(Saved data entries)
[Start of Attachment]
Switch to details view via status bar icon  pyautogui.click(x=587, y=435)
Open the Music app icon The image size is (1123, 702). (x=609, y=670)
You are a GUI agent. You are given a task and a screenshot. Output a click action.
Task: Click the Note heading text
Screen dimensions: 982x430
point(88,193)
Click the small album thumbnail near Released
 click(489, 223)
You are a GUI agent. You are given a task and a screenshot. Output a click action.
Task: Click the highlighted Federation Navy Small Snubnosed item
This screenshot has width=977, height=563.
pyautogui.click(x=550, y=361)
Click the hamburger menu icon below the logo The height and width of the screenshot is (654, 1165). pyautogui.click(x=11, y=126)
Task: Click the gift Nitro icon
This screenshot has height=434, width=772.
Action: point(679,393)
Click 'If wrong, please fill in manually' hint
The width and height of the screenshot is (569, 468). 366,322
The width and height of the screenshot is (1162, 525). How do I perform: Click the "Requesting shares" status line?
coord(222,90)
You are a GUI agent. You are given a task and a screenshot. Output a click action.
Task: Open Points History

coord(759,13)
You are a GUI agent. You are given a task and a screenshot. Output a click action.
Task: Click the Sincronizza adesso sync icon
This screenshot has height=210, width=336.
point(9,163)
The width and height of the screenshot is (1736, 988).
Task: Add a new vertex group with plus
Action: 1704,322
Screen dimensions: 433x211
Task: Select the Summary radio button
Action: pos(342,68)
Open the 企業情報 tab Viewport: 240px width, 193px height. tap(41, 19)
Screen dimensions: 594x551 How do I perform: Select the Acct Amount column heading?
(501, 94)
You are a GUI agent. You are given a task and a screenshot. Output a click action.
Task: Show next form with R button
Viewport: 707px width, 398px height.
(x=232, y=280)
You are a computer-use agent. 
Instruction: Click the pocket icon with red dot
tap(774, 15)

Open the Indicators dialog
[End of Attachment]
- **Directions for this task**
Set down, please, the lines from the line holding "Instruction: Click the" through the final line of the data, exactly and with nothing added.

- **Response below**
Instruction: Click the pocket icon with red dot
tap(774, 15)

Open the Indicators dialog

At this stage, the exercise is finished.